He was not affiliated with any gangs, she said, but having grown up in the Lawncrest area, he had friends from childhood who were. Ivory Dowling, a teacher at a Northeast Philadelphia middle school, said she and her son have always shown kindness to people in the neighborhood regardless of their backgrounds or affiliations — and that should not be a reason to kill someone.

Glynn said Olney and Lawncrest have had a long-standing rivalry that heated up in the fall of 2023 and lasted into the spring, leading to multiple homicides and retaliatory shootings. Within hours of Dowling’s killing, he said, there were two shootings in the Olney area that he believes were pay back for Dowling’s slaying. The feud has quieted down after recent arrests, he said.

Buggs, 19, had pleaded guilty to killing Williams and Dowling last fall — as well as for his role in the shooting at a Northeast Philadelphia bus stop last March in which eight high schoolers were injured. He’s awaiting sentencing.

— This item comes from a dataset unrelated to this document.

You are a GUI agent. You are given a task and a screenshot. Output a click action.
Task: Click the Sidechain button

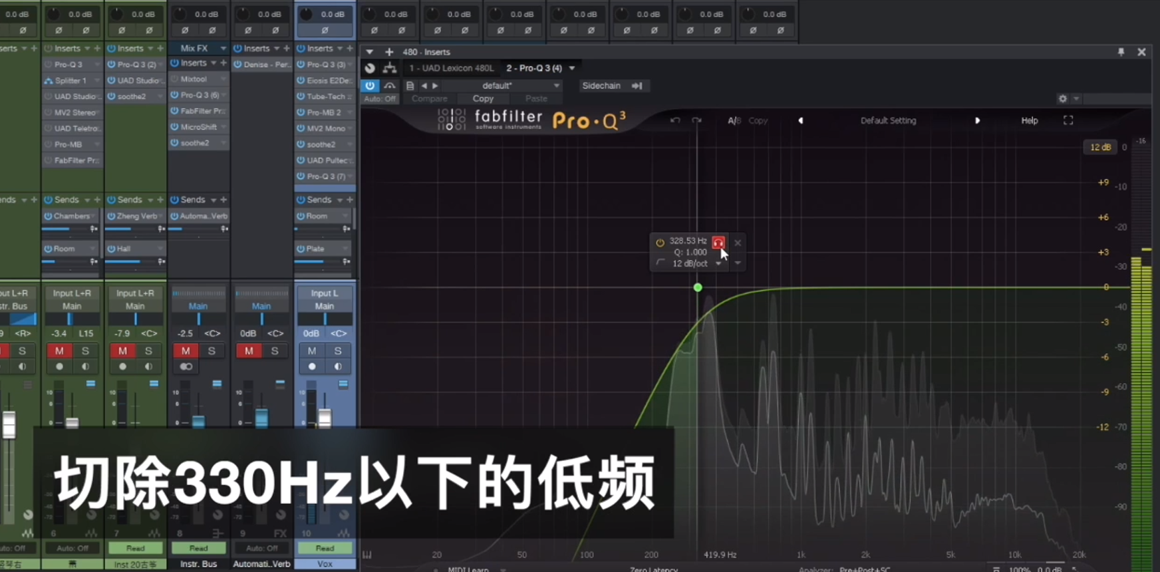coord(601,86)
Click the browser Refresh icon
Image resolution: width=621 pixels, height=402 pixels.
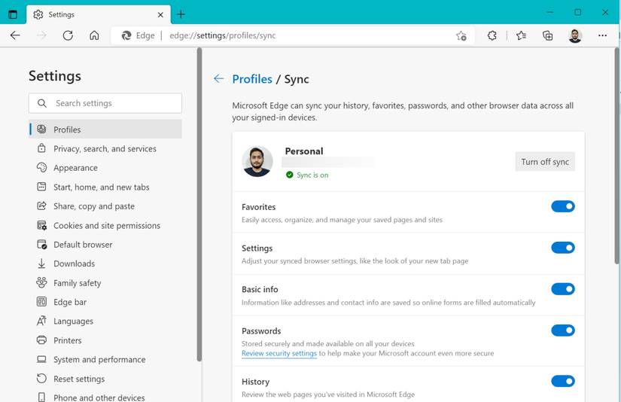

It was the investigation of that bus stop shooting, Glynn said, that helped officials link the Fastbreak members to other shootings through their cell phone location data, and text and social media messages.

About 30 minutes after Dowling was killed, Glynn said, Waters messaged a friend saying that he had just done a “drill,” which is slang for a shooting. His cell phone location data then also placed him at the scene.

And in August, a few weeks before killing Vicks, police said, Waters shot and wounded a 14-year-old and 43-year-old. Then, hours later, they said, he and others shot up a car full of teens, killing 16-year-old Marquise Sanders, and leaving another 16-year-old critically injured.

Ivory Dowling said the new charges confirmed her longtime suspicion that a third person was involved in her son’s death.

“When is it going to stop?” she asked. “It’s not that these kids need something to do. It’s the social media.”

The arrests also bring some comfort to Williams’ heartbroken family. His 13-year-old son no longer lets people hug him and cannot be left alone without going into a panic, French said.

“They really destroyed my family,” she said. “But it brings some peace knowing they’re off the streets and they cannot make another mother feel the hurt I am feeling right now.”